### ACTION ITEM
Please copy the leading lines of the entries below exactly, concluding with the line in which "[Facebook] (16, 48)" occurs.

### MATERIAL FOR THIS EXERCISE
========
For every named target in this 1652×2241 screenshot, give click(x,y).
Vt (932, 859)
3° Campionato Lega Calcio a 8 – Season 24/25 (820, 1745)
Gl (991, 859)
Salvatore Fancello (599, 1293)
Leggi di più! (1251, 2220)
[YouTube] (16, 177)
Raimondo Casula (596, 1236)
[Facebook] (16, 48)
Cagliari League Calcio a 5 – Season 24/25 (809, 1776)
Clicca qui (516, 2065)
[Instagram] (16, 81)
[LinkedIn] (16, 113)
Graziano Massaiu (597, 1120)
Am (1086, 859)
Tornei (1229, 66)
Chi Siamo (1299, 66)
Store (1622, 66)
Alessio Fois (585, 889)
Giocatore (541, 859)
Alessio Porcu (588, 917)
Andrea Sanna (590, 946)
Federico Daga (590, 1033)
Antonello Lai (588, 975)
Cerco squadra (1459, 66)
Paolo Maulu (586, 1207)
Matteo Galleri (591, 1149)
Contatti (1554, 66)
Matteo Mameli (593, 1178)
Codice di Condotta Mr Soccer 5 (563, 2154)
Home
========
### WRITTEN ANSWER
For every named target in this 1652×2241 screenshot, give click(x,y).
Vt (932, 859)
3° Campionato Lega Calcio a 8 – Season 24/25 (820, 1745)
Gl (991, 859)
Salvatore Fancello (599, 1293)
Leggi di più! (1251, 2220)
[YouTube] (16, 177)
Raimondo Casula (596, 1236)
[Facebook] (16, 48)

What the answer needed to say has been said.